The problem asks us to compress a list of characters in-place and return the new length. Since we need to modify the array while reading it, a Two Pointer approach is perfect. One pointer (read_index) reads through the original characters to find groups, and another pointer (write_index) keeps track of where we are writing the compressed result.

Approach

  1. Initialize two pointers:
    • read_index: used to iterate through the array and counting consecutive characters.
    • write_index: used to overwrite chars with our compressed results.
  2. Iterate through the array while read_index < len(chars).
  3. Inside the loop, we identify the current character (ch) and count its consecutive occurrences using an inner while loop.
  4. Once we have the count:
    • We write the character ch to the write_index position.
    • If the count is greater than 1, we convert the count to a string and write each digit to the chars array, incrementing write_index as we go.
  5. Finally, we return write_index, which represents the new length of the compressed array.

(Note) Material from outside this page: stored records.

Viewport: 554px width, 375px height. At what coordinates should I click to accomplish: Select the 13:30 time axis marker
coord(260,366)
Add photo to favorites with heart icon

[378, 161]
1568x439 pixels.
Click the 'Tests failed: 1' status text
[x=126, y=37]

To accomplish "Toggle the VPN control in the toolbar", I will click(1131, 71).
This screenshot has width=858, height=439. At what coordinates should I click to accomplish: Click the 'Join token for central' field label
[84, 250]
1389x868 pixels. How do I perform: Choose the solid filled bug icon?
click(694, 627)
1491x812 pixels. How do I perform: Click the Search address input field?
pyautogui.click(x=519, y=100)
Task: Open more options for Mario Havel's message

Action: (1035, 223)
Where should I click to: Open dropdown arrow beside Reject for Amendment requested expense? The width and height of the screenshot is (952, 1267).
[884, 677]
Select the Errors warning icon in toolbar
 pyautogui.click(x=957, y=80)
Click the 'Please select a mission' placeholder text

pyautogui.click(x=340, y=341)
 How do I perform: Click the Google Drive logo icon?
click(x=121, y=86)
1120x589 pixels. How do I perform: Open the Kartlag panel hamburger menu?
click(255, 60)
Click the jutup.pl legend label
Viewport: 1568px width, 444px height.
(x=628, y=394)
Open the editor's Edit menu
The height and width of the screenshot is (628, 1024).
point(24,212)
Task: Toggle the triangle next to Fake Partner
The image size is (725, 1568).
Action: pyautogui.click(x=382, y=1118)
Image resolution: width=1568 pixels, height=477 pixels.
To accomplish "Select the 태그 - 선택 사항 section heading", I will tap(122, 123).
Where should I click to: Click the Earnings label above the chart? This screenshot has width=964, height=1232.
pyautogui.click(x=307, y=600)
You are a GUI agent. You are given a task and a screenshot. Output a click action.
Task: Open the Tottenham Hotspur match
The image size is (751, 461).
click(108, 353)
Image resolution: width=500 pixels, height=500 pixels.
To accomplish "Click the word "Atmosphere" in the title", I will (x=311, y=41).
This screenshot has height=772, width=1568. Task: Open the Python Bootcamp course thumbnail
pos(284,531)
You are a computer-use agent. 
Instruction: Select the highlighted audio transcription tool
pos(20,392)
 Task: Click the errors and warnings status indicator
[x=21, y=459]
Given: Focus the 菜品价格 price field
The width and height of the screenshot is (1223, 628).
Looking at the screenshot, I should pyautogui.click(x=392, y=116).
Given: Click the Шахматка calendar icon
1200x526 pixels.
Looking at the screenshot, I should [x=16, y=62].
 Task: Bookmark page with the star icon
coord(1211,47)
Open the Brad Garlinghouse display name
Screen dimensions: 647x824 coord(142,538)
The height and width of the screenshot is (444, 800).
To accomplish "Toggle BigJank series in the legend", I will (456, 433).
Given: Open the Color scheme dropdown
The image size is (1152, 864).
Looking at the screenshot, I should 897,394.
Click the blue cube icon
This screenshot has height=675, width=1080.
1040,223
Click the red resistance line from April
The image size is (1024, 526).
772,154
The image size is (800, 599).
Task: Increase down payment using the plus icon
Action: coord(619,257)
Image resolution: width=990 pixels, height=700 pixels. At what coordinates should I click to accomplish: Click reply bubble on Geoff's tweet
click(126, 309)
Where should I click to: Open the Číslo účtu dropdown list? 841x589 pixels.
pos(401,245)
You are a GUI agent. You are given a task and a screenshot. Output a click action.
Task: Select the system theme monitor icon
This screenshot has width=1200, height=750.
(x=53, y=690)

Example Trace: Chars = ["a", "a", "B", "B", "C"]

  1. Start Pointers read_index (R) and write_index (W) start at the beginning.
["a", "a", "b", "b", "c"]
  ^    ^
  W    R
  1. Process Group a. We find two as. We write a and 2.
["a", "2", "b", "b", "c"]
            ^    ^
            W    R
  1. Process Group b We find two bs. We write b and 2.
["a", "2", "b", "2", "c"]
                      ^    ^
                      W    R
  1. Process Group c We find one c. We write c. (no number needed)
["a", "2", "b", "2", "c"]
                           ^ (Done)
                           W

Code

def compress(self, chars: List[str]) -> int:
    if not chars:
        return 0
    write_index = 0
    read_index = 0
    N = len(chars)

    while read_index < N:
        current_char = chars[read_index]
        count = 0

        while read_index < N and chars[read_index] == current_char:
            count += 1
            read_index += 1

        chars[write_index] = current_char
        write_index += 1

        if count > 1:
            for digit in str(count):
                chars[write_index] = digit
                write_index += 1
    return write_index

Complexity

  • Time complexity: $O(N)$
    We iterate through the chars array exactly once.

  • Space complexity: $O(1)$
    We perform the compression in-place.